If the performance of Amazon's AWS is any indication of the potential for Azure, Microsoft's cloud-computing segment has a promising future. Indeed, based on AWS' robust performance, Azure has likely already morphed into a significant cash cow for Microsoft.

Amazon, which provides direct visibility into the financials of its AWS unit, generates about 75% of its total operating profits from the cloud-computing segment. Further, AWS is a growth machine for Amazon. In Amazon's most recently reported quarter, for instance, AWS operating income soared about 100% year over year, to $861 million.
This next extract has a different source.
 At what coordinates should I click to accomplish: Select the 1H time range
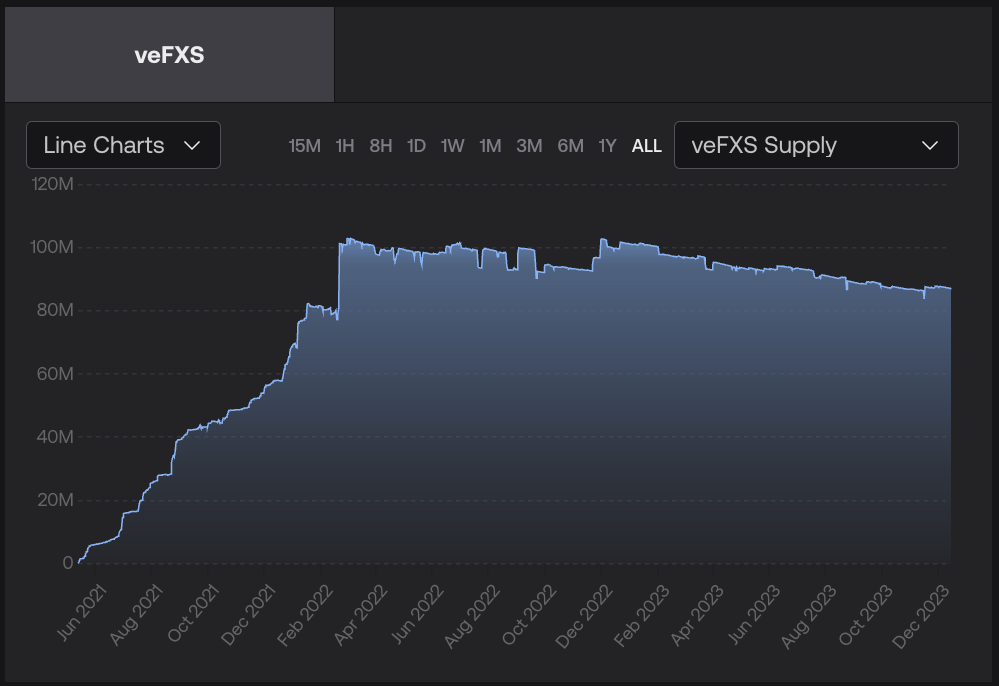[x=345, y=146]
Indeed, Microsoft seemed to confirm the profit-driving characteristics of Azure in the company's second-quarter earnings call. During the call, management said a 2 percentage point year-over-year increase in its commercial cloud gross margin, to 48%, was "largely driven by improvement in the Azure gross margin percentage."

Azure on a laptop.

Azure. Image source: Microsoft.

Azure's success is a particularly positive development for Microsoft since management indicates that the segment's performance carries over to the company's intelligent cloud segment in its entirety. Microsoft CFO Amy Hood explained (via a Reuters transcript) this interlinking between Azure and other components of the company's cloud segment:

So, when I think about the material gross margin improvement we saw on Azure, it continues the path we've actually been on. Where we've been discussing, as you continue to see customers ask for us and our help in managing their digital estate consistently, securely, through one interface, you'll actually see growth across all components of that cloud.

It benefits margin, not just in Azure, but across, actually, the entirety of the cloud.

In other words, not only is Azure's revenue and profitability increasing rapidly, but its impact on the company's overall intelligent cloud business is growing. At this rate, Azure is bound to have a meaningful impact on Microsoft's overall growth in the coming years.